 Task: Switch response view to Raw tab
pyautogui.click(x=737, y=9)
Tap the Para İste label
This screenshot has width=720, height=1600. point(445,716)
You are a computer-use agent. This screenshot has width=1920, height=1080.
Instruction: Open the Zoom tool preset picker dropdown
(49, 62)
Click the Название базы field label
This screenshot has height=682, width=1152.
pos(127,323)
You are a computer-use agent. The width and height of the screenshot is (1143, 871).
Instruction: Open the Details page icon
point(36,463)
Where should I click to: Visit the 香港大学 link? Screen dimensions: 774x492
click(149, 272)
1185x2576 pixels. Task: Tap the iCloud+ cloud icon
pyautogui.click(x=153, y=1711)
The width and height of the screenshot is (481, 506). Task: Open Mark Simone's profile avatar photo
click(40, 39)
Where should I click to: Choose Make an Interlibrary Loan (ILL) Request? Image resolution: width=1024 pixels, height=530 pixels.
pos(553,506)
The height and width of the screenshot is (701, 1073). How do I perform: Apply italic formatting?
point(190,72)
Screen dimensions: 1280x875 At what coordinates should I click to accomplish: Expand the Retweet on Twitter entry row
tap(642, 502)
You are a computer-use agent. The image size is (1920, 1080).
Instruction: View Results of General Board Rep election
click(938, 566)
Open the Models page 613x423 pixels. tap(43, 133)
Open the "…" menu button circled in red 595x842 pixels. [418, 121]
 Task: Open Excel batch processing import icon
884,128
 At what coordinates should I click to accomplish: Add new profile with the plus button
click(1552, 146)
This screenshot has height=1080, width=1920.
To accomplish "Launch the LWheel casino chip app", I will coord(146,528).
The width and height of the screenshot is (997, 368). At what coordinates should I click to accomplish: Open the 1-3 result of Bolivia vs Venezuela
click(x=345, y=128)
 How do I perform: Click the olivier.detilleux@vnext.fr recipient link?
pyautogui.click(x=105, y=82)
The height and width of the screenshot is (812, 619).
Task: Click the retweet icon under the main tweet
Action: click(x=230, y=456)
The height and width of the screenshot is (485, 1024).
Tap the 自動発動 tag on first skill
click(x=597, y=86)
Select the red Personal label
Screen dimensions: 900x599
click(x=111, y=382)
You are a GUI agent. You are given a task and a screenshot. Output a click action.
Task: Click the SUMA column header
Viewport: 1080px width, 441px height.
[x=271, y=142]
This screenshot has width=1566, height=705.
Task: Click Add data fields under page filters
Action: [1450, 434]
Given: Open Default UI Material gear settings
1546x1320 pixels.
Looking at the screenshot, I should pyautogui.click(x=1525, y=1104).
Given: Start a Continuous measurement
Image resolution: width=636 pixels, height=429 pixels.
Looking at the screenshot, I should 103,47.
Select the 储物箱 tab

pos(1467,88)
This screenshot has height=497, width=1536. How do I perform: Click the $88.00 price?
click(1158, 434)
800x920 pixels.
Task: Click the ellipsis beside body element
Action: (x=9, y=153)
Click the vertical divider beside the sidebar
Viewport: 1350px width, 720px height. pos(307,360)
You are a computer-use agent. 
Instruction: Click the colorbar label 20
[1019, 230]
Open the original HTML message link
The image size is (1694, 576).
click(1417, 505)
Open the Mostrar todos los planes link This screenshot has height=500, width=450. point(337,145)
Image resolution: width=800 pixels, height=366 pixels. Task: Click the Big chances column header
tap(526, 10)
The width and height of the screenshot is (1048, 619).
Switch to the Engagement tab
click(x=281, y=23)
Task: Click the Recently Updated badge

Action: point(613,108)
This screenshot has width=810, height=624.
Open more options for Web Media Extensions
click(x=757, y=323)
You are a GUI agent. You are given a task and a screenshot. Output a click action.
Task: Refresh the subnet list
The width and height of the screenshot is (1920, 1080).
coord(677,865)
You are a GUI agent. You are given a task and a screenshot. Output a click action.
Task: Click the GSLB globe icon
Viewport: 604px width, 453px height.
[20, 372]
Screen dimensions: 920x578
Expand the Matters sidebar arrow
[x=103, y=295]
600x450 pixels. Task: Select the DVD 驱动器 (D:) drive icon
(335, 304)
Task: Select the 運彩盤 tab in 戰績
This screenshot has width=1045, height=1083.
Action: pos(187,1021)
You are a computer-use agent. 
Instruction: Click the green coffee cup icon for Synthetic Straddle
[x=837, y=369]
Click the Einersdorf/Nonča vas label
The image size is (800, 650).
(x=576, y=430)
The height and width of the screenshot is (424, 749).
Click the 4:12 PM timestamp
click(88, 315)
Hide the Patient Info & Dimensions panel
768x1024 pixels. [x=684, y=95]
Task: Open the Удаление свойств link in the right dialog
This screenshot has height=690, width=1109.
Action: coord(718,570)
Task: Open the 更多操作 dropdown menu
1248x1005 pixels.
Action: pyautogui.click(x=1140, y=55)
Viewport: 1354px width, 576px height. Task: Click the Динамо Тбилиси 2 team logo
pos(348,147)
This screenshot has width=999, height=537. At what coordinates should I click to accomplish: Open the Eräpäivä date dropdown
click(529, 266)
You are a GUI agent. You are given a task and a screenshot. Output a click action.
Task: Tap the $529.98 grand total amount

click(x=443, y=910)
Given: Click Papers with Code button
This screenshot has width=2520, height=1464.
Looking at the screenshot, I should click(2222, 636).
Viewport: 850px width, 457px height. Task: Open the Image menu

> _GIVEN TASK_
Could you rewrite the records above, changing every "Instruction" to "Goal" and leaving everything else as it is?

> _SOLUTION_
 Task: Switch response view to Raw tab
pyautogui.click(x=737, y=9)
Tap the Para İste label
This screenshot has width=720, height=1600. point(445,716)
You are a computer-use agent. This screenshot has width=1920, height=1080.
Goal: Open the Zoom tool preset picker dropdown
(49, 62)
Click the Название базы field label
This screenshot has height=682, width=1152.
pos(127,323)
You are a computer-use agent. The width and height of the screenshot is (1143, 871).
Goal: Open the Details page icon
point(36,463)
Where should I click to: Visit the 香港大学 link? Screen dimensions: 774x492
click(149, 272)
1185x2576 pixels. Task: Tap the iCloud+ cloud icon
pyautogui.click(x=153, y=1711)
The width and height of the screenshot is (481, 506). Task: Open Mark Simone's profile avatar photo
click(40, 39)
Where should I click to: Choose Make an Interlibrary Loan (ILL) Request? Image resolution: width=1024 pixels, height=530 pixels.
pos(553,506)
The height and width of the screenshot is (701, 1073). How do I perform: Apply italic formatting?
point(190,72)
Screen dimensions: 1280x875 At what coordinates should I click to accomplish: Expand the Retweet on Twitter entry row
tap(642, 502)
You are a computer-use agent. The image size is (1920, 1080).
Goal: View Results of General Board Rep election
click(938, 566)
Open the Models page 613x423 pixels. tap(43, 133)
Open the "…" menu button circled in red 595x842 pixels. [418, 121]
 Task: Open Excel batch processing import icon
884,128
 At what coordinates should I click to accomplish: Add new profile with the plus button
click(1552, 146)
This screenshot has height=1080, width=1920.
To accomplish "Launch the LWheel casino chip app", I will coord(146,528).
The width and height of the screenshot is (997, 368). At what coordinates should I click to accomplish: Open the 1-3 result of Bolivia vs Venezuela
click(x=345, y=128)
 How do I perform: Click the olivier.detilleux@vnext.fr recipient link?
pyautogui.click(x=105, y=82)
The height and width of the screenshot is (812, 619).
Task: Click the retweet icon under the main tweet
Action: click(x=230, y=456)
The height and width of the screenshot is (485, 1024).
Tap the 自動発動 tag on first skill
click(x=597, y=86)
Select the red Personal label
Screen dimensions: 900x599
click(x=111, y=382)
You are a GUI agent. You are given a task and a screenshot. Output a click action.
Task: Click the SUMA column header
Viewport: 1080px width, 441px height.
[x=271, y=142]
This screenshot has width=1566, height=705.
Task: Click Add data fields under page filters
Action: [1450, 434]
Given: Open Default UI Material gear settings
1546x1320 pixels.
Looking at the screenshot, I should pyautogui.click(x=1525, y=1104).
Given: Start a Continuous measurement
Image resolution: width=636 pixels, height=429 pixels.
Looking at the screenshot, I should 103,47.
Select the 储物箱 tab

pos(1467,88)
This screenshot has height=497, width=1536. How do I perform: Click the $88.00 price?
click(1158, 434)
800x920 pixels.
Task: Click the ellipsis beside body element
Action: (x=9, y=153)
Click the vertical divider beside the sidebar
Viewport: 1350px width, 720px height. pos(307,360)
You are a computer-use agent. 
Goal: Click the colorbar label 20
[1019, 230]
Open the original HTML message link
The image size is (1694, 576).
click(1417, 505)
Open the Mostrar todos los planes link This screenshot has height=500, width=450. point(337,145)
Image resolution: width=800 pixels, height=366 pixels. Task: Click the Big chances column header
tap(526, 10)
The width and height of the screenshot is (1048, 619).
Switch to the Engagement tab
click(x=281, y=23)
Task: Click the Recently Updated badge

Action: point(613,108)
This screenshot has width=810, height=624.
Open more options for Web Media Extensions
click(x=757, y=323)
You are a GUI agent. You are given a task and a screenshot. Output a click action.
Task: Refresh the subnet list
The width and height of the screenshot is (1920, 1080).
coord(677,865)
You are a GUI agent. You are given a task and a screenshot. Output a click action.
Task: Click the GSLB globe icon
Viewport: 604px width, 453px height.
[20, 372]
Screen dimensions: 920x578
Expand the Matters sidebar arrow
[x=103, y=295]
600x450 pixels. Task: Select the DVD 驱动器 (D:) drive icon
(335, 304)
Task: Select the 運彩盤 tab in 戰績
This screenshot has width=1045, height=1083.
Action: pos(187,1021)
You are a computer-use agent. 
Goal: Click the green coffee cup icon for Synthetic Straddle
[x=837, y=369]
Click the Einersdorf/Nonča vas label
The image size is (800, 650).
(x=576, y=430)
The height and width of the screenshot is (424, 749).
Click the 4:12 PM timestamp
click(88, 315)
Hide the Patient Info & Dimensions panel
768x1024 pixels. [x=684, y=95]
Task: Open the Удаление свойств link in the right dialog
This screenshot has height=690, width=1109.
Action: coord(718,570)
Task: Open the 更多操作 dropdown menu
1248x1005 pixels.
Action: pyautogui.click(x=1140, y=55)
Viewport: 1354px width, 576px height. Task: Click the Динамо Тбилиси 2 team logo
pos(348,147)
This screenshot has width=999, height=537. At what coordinates should I click to accomplish: Open the Eräpäivä date dropdown
click(529, 266)
You are a GUI agent. You are given a task and a screenshot. Output a click action.
Task: Tap the $529.98 grand total amount

click(x=443, y=910)
Given: Click Papers with Code button
This screenshot has width=2520, height=1464.
Looking at the screenshot, I should click(2222, 636).
Viewport: 850px width, 457px height. Task: Open the Image menu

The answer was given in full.